Collection entries:

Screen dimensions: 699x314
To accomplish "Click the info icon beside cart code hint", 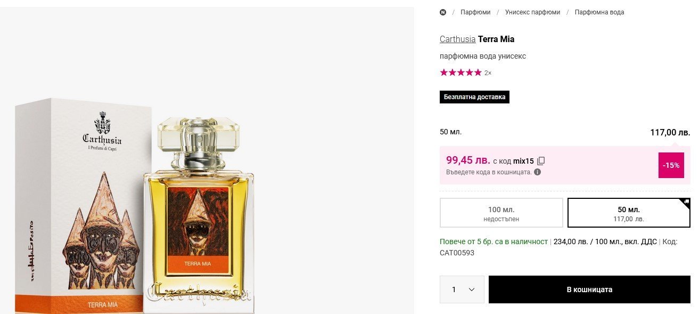I will [x=537, y=172].
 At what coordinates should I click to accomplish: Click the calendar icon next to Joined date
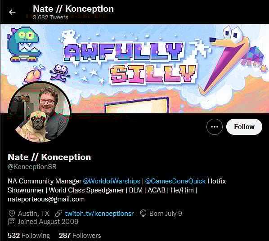click(x=12, y=222)
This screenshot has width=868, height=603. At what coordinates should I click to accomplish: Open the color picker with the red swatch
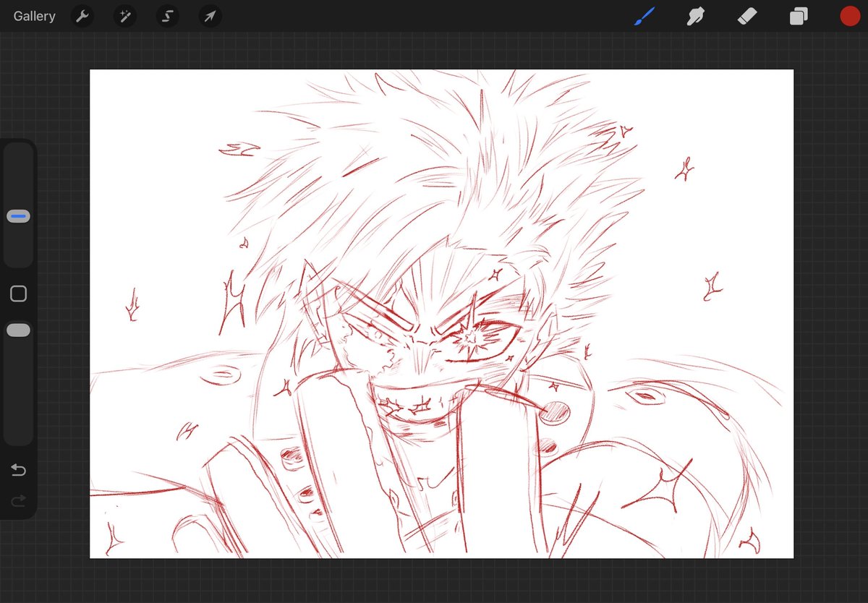pyautogui.click(x=850, y=16)
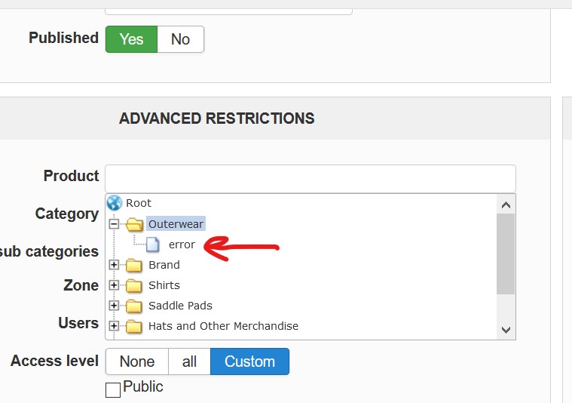Select Hats and Other Merchandise category
572x403 pixels.
click(223, 326)
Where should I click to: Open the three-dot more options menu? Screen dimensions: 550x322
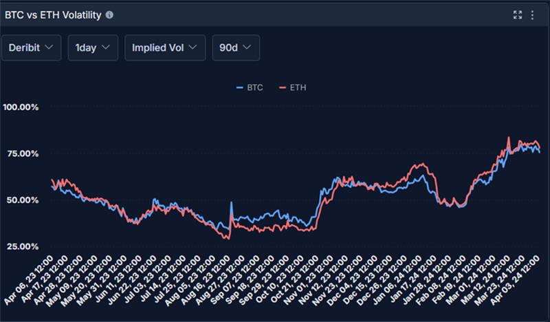tap(532, 14)
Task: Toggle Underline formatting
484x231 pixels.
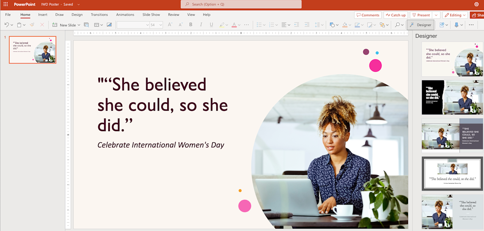Action: click(211, 25)
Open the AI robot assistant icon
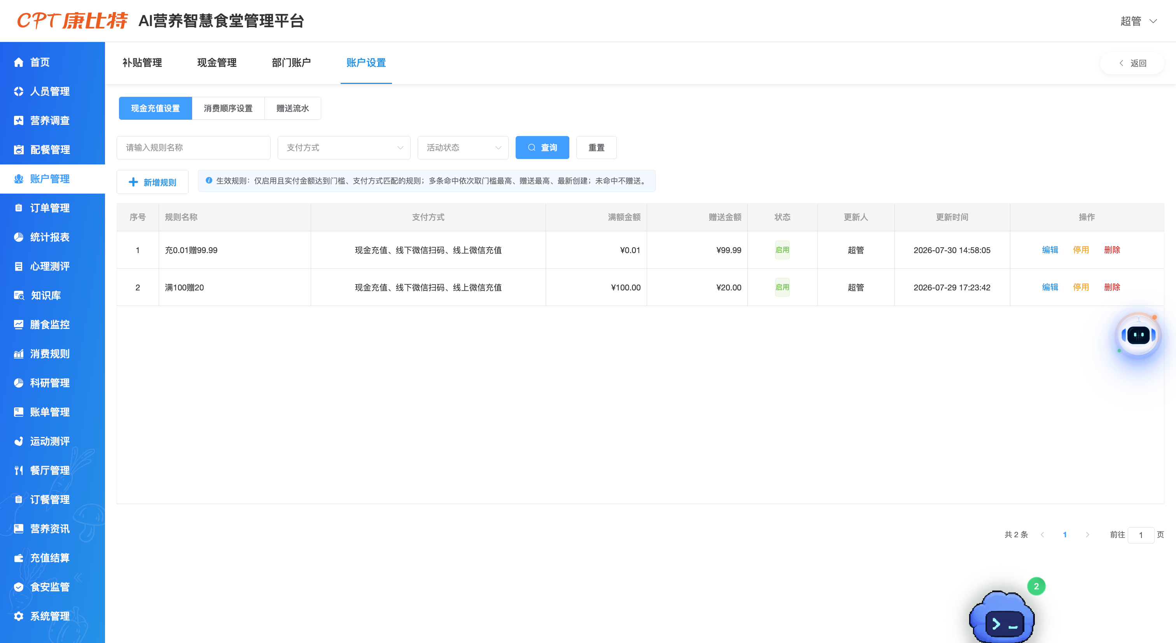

Exercise instructions: Copy out exactly the lines between the line containing "484x231 pixels." and the end of the entries, including both, and leave the pictures behind.

Reply to the task:
484x231 pixels.
Action: click(211, 25)
Open the AI robot assistant icon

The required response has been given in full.